Kita menyaksikan serial “The Fresh Prince of Bel-Air” dan bagaimana Will Smith sejak muda menjadi pujaan remaja. Karena itu, teknologi digital yang ‘meremajakan’ aktor berusia setengah abad itu menjadi persoalan karena meski wajahnya mirip, dia tak sedang berperan. Kita membutuhkan seorang aktor yang mampu menggenggam seni peran, bukan permainan digital yang membuat wajah itu menjadi aneh tanpa ekspresi.
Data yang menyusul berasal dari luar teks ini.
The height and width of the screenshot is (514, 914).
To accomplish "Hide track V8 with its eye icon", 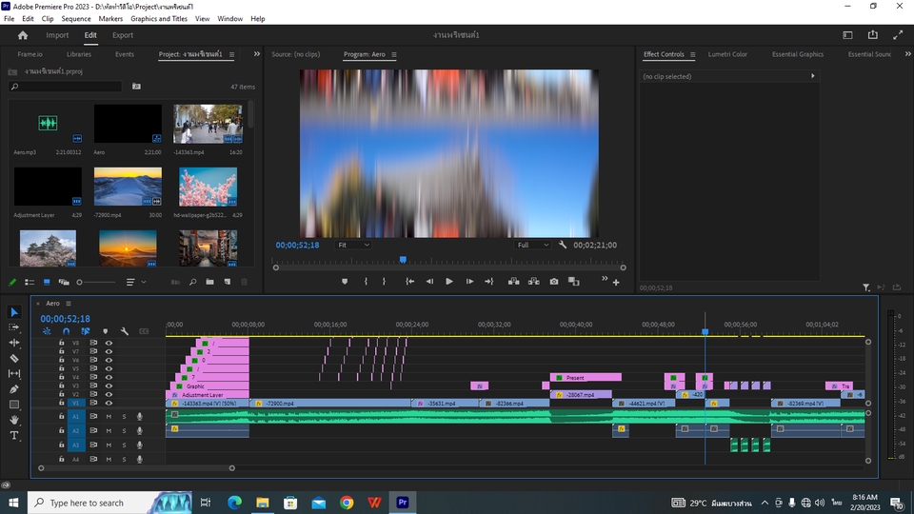I will pos(109,343).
Persoalan lain adalah : cerita. Ang Lee dan Benniof ingin menampilkan seorang remaja yang dibesarkan ‘bapak angkat’ yang jahat. Ada keinginan menyelipkan drama keluarga yang sayangnya tak kunjung berhasil membuat penonton ikut bersimpati atau tergerak. Kali ini eksperimen Ang Lee agak jauh dari harapan.
Tokoh Baron (Benedict Wong) dan Danny Zakarweski (Mary Elizabeth Winstead) dipasang lebih sebagai kebutuhan alat pelumas plot daripada sebagai dua karakter penting yang bisa dijelajahi.
Tetapi tentu Ang Lee , seperti juga sutradara besar lainnya, tak selalu sukses merenggut perhatian dan batin penonton maupun kritikus. Film “Hulk” (2003) juga menjadi salah satu contoh filmnya yang kurang disambut, meski tak sebegitu buruk dibandingkan dengan main-main digital dalam film “Gemini Man” ini.
Tak mengapa. Kita masih mencintai Ang Lee dan segala eksperimennya. Dan film-film berikutnya akan tetap kita ikuti dengan penuh semangat.